When you don’t know how many years are left to you (and I do realise that applies to us all) then I don’t know if I want to wait 2 more years for a small increase in what these plans will pay. I certainly don’t have an extravagant lifestyle, but I’m a little worried that the stress around job loss and finding another won’t help my chances of avoiding a recurrence. What price is on peace of mind?

Any advice would be greatly appreciated.


----------



## Auld Yin (Mar 10, 2009)

You do realize that you need to qualify for the GIS payment and as your lifestyle indicates you're not living at subsistence level it will likely be denied. I think it highly unlikely it'll be paid to you if your living in UK. 
If you stay in Canada your UK OAP will be fixed at level first received.


----------



## NiesaK (May 26, 2014)

Thanks for the response. I'm not sure though where my 'lifestyle' is indicated in my original post. I don't own a home, don't have much in the way of savings and live pay cheque to pay cheque. Perhaps not subsistence level, but certainly CPP wouldn't be enough to pay the rent on my apartment and eat. ... But thank you nevertheless, I guess I won't find out until I apply.


----------



## _shel (Mar 2, 2014)

Lifestyle is indicated by saying you split your time between countries. Most whose income and savings is such that they can afford flights and holidays out of the country for 3/4 months at a time generally dont qualify for government support. Pension credits at least takes into account income and savings.


----------



## NiesaK (May 26, 2014)

Flight and holidays? I wish. The trips between the two are made out of necessity (relatives to tend to). Thank you.


----------



## Auld Yin (Mar 10, 2009)

NiesaK said:


> Flight and holidays? I wish. The trips between the two are made out of necessity (relatives to tend to). Thank you.

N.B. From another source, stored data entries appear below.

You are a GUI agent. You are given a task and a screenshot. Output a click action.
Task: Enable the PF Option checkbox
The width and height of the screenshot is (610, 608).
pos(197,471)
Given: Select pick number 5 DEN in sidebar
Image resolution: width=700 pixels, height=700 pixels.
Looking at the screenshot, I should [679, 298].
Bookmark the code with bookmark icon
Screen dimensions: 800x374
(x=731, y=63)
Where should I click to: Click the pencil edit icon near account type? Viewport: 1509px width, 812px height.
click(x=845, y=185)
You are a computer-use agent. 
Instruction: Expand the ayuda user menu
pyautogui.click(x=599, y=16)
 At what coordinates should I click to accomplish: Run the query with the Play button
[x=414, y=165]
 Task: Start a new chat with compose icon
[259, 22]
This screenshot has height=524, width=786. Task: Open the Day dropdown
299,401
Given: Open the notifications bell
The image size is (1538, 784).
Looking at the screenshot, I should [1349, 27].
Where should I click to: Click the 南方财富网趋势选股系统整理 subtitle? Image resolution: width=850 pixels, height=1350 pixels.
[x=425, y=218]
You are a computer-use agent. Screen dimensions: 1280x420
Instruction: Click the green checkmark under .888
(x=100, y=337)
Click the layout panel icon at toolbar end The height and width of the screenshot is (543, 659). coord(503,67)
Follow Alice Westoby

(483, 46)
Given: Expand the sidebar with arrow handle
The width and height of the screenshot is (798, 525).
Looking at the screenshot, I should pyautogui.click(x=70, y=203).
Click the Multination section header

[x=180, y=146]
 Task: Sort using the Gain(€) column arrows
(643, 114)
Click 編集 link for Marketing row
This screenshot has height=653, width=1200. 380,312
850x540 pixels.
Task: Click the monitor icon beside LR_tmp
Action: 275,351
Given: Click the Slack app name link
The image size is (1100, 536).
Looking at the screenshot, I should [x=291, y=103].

I doubt the G of C will see it that way.


----------



## GWH64 (Nov 22, 2014)

NiesaK said:


> 2.	If I make Canada my residence, then as well as Canada Pension, I am able to claim a supplement in Ontario (Guaranteed Income Supplement) as my OAS won’t kick in for a year or two when I reach 65. I’ve been advised by some friends that these two payments (CPP and GIS)
> 
> Conversely, if I decided to make my home base in the UK (doubtful) then until I’m 65, would receive only CPP and thereafter I’d get CPP and OAS, as well as some pro rated UK pension.
> 
> ...


You won't get GIS if you become a UK tax resident. Your CPP can be paid into a UK bank, as can the OAS. Note however that the OAS is only paid to non-Canadian residents if they had lived in Canada for at least 20 years since the age of 18.

As someone already said, if you remain as a tax resident in Canada, your UK state pension will be fixed for all time at the amount you're eligible for when you first claim it. (No cost of living increments ever).


----------



## PM584 (Dec 4, 2014)

Service Canada has an online retirement income calculator that may be helpful. If not, I would suggest calling them direct. Best to get answers directly from the source.


----------